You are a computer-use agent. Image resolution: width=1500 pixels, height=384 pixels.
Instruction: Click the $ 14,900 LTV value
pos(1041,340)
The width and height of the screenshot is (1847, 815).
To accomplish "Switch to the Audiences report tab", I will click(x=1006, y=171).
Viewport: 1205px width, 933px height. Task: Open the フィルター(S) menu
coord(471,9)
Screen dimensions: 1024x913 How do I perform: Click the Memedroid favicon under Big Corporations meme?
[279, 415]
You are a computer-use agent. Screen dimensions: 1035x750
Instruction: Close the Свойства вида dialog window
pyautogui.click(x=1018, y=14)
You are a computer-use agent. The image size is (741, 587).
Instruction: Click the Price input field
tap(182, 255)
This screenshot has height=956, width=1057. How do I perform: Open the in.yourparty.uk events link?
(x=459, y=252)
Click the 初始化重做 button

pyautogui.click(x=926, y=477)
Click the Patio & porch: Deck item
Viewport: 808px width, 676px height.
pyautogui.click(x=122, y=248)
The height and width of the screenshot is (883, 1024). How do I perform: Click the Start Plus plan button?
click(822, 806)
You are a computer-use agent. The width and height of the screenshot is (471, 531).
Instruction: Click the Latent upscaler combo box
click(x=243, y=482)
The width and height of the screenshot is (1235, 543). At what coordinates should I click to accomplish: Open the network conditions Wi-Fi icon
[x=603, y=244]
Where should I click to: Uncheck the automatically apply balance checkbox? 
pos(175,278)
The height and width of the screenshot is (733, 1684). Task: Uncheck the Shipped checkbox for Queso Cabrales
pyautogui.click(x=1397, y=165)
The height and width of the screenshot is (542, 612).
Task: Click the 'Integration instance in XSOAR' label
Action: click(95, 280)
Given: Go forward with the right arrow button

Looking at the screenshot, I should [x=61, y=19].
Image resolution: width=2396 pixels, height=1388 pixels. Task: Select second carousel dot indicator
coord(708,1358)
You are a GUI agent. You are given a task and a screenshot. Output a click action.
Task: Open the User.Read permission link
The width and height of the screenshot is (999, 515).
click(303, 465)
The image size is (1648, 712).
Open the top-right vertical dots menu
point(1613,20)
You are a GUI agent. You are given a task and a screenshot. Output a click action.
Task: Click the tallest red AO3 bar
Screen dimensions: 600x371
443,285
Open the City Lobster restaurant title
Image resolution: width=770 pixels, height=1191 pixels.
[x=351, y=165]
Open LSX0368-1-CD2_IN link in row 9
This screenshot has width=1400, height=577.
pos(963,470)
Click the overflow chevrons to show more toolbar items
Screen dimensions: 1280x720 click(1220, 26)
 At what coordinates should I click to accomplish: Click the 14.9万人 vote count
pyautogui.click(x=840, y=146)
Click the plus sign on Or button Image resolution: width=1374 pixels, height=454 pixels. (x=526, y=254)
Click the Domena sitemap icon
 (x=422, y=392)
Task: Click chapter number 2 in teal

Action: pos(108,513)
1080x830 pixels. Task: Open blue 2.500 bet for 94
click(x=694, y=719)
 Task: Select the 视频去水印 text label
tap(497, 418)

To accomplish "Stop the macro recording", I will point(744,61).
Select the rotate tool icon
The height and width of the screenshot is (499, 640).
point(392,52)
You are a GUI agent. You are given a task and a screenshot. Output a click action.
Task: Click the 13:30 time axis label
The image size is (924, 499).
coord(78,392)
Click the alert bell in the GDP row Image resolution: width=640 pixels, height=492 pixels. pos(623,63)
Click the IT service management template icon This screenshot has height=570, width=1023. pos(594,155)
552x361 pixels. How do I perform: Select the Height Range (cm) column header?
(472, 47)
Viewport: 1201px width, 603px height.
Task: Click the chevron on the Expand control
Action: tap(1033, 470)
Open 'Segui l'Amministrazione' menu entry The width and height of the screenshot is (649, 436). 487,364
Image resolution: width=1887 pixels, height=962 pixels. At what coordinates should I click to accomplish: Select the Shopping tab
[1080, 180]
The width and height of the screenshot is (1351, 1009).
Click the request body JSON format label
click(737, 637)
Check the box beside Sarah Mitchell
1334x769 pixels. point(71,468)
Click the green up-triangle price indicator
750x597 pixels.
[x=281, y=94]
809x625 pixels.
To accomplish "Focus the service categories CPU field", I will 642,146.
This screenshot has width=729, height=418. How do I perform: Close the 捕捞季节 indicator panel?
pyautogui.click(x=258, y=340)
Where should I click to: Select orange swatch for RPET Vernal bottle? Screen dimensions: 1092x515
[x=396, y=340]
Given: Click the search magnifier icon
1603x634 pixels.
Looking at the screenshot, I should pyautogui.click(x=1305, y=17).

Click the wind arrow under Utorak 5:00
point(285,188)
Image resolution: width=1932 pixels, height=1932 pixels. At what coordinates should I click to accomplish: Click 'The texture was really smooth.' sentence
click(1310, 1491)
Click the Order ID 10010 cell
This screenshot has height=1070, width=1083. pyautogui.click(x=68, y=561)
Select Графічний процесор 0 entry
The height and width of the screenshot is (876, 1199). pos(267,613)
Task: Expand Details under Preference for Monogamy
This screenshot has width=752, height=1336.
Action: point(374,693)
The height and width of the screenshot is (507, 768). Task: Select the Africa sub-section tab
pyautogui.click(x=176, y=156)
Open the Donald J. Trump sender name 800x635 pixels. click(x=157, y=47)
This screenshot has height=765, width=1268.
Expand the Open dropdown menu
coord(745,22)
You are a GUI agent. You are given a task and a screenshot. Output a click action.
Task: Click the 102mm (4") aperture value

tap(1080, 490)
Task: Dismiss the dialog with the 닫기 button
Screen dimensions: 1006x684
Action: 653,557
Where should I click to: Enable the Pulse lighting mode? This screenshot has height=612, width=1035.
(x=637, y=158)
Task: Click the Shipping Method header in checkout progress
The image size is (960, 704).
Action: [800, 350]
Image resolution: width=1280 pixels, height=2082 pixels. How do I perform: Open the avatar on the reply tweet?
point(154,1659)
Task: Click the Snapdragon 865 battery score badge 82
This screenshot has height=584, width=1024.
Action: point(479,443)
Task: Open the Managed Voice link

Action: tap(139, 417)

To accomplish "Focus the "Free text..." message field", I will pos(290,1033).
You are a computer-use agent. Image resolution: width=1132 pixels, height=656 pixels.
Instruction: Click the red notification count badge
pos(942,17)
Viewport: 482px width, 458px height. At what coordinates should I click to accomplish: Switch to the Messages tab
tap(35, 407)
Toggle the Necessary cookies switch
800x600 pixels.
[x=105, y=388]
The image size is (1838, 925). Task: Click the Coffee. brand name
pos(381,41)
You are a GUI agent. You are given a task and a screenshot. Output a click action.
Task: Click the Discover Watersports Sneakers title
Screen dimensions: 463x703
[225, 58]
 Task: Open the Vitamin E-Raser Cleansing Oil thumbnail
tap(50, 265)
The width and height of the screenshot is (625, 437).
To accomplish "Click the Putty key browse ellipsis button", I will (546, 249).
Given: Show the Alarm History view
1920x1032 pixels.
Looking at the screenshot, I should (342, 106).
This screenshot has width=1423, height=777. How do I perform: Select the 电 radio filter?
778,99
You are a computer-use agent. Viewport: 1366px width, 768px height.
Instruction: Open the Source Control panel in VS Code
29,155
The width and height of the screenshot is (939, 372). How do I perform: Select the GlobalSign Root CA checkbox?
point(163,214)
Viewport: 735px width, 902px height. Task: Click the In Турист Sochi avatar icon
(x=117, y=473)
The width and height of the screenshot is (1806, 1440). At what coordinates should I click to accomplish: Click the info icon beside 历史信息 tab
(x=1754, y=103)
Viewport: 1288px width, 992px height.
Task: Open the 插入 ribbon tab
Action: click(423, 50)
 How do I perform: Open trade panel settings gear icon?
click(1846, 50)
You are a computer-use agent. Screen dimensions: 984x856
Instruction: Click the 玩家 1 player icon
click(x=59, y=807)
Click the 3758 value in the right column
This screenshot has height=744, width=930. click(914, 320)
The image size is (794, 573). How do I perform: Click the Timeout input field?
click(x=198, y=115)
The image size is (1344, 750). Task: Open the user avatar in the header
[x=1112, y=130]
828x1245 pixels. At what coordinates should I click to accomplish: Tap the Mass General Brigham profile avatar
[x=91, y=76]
==============================
Repeat only the lines above, from the first line of the entries through the line that contains "The image size is (1648, 712).", including both ends.

You are a computer-use agent. Image resolution: width=1500 pixels, height=384 pixels.
Instruction: Click the $ 14,900 LTV value
pos(1041,340)
The width and height of the screenshot is (1847, 815).
To accomplish "Switch to the Audiences report tab", I will click(x=1006, y=171).
Viewport: 1205px width, 933px height. Task: Open the フィルター(S) menu
coord(471,9)
Screen dimensions: 1024x913 How do I perform: Click the Memedroid favicon under Big Corporations meme?
[279, 415]
You are a computer-use agent. Screen dimensions: 1035x750
Instruction: Close the Свойства вида dialog window
pyautogui.click(x=1018, y=14)
You are a computer-use agent. The image size is (741, 587).
Instruction: Click the Price input field
tap(182, 255)
This screenshot has height=956, width=1057. How do I perform: Open the in.yourparty.uk events link?
(x=459, y=252)
Click the 初始化重做 button

pyautogui.click(x=926, y=477)
Click the Patio & porch: Deck item
Viewport: 808px width, 676px height.
pyautogui.click(x=122, y=248)
The height and width of the screenshot is (883, 1024). How do I perform: Click the Start Plus plan button?
click(822, 806)
You are a computer-use agent. The width and height of the screenshot is (471, 531).
Instruction: Click the Latent upscaler combo box
click(x=243, y=482)
The width and height of the screenshot is (1235, 543). At what coordinates should I click to accomplish: Open the network conditions Wi-Fi icon
[x=603, y=244]
Where should I click to: Uncheck the automatically apply balance checkbox? 
pos(175,278)
The height and width of the screenshot is (733, 1684). Task: Uncheck the Shipped checkbox for Queso Cabrales
pyautogui.click(x=1397, y=165)
The height and width of the screenshot is (542, 612).
Task: Click the 'Integration instance in XSOAR' label
Action: click(95, 280)
Given: Go forward with the right arrow button

Looking at the screenshot, I should [x=61, y=19].
Image resolution: width=2396 pixels, height=1388 pixels. Task: Select second carousel dot indicator
coord(708,1358)
You are a GUI agent. You are given a task and a screenshot. Output a click action.
Task: Open the User.Read permission link
The width and height of the screenshot is (999, 515).
click(303, 465)
The image size is (1648, 712).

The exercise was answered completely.